La Cina approva il primo chip cerebrale invasivo al mondo: cosa significa per il futuro delle BCI
La Cina ha concesso l’approvazione al primo chip cerebrale invasivo NEO, un dispositivo che collega direttamente il cervello a un computer e che esce ora dalla fase di sperimentazione clinica per entrare nell’uso clinico vero e proprio. L’annuncio segna un passo avanti nella corsa globale alle interfacce cervello-computer (BCI).
Il sistema è stato sviluppato per aiutare persone con paralisi gravi. Dong Hui, paziente coinvolto nei test, ha raccontato di aver scritto il suo nome, la data e “Grazie” usando una penna, dopo sei anni di immobilità causata da un incidente stradale. Il braccio non si muoveva più, ma il chip ha letto i segnali neurali e ha permesso il movimento.
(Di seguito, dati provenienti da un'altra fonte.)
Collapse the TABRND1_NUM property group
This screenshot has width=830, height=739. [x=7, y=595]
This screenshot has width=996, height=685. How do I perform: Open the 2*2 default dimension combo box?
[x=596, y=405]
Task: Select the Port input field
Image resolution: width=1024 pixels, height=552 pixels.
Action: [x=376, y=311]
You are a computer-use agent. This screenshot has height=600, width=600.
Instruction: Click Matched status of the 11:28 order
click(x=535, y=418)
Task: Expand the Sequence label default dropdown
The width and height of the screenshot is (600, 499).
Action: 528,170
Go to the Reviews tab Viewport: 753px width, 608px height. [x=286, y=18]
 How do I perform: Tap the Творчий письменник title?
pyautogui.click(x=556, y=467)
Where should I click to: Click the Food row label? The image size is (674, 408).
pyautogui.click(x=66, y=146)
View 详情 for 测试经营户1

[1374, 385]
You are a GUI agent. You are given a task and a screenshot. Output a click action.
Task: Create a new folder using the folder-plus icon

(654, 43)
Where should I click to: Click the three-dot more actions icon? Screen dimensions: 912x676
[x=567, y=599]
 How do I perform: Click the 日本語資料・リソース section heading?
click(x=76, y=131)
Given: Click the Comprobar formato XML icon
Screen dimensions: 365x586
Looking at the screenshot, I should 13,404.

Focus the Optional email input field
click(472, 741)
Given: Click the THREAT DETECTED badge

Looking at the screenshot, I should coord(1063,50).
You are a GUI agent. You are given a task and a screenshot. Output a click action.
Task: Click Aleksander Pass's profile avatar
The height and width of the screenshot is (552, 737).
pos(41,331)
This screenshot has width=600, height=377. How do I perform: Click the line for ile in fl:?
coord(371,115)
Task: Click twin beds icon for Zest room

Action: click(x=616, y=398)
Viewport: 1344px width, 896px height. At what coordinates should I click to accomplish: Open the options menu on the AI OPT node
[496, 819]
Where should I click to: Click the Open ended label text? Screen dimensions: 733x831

L’approvazione, arrivata a marzo 2025, riguarda l’uso clinico del dispositivo al di fuori dei trial. NeuroXess, l’azienda cinese che ha sviluppato NEO, ha dichiarato che l’obiettivo è commercializzare il sistema per trattamenti su larga scala. Il traguardo posiziona la Cina come leader emergente nel settore, in diretta competizione con aziende statunitensi come Neuralink, che finora non ha ottenuto approvazioni analoghe al di fuori degli studi clinici.
Rispetto ad altri dispositivi simili, NEO è un impianto invasivo: viene inserito chirurgicamente nel cranio e collegato direttamente alla corteccia cerebrale. La scelta progettuale punta a una maggiore precisione nella lettura dei segnali, ma comporta rischi chirurgici e di infezione. Il passo successivo, secondo gli sviluppatori, sarà ampliare le applicazioni a patologie neurodegenerative come SLA e lesioni spinali.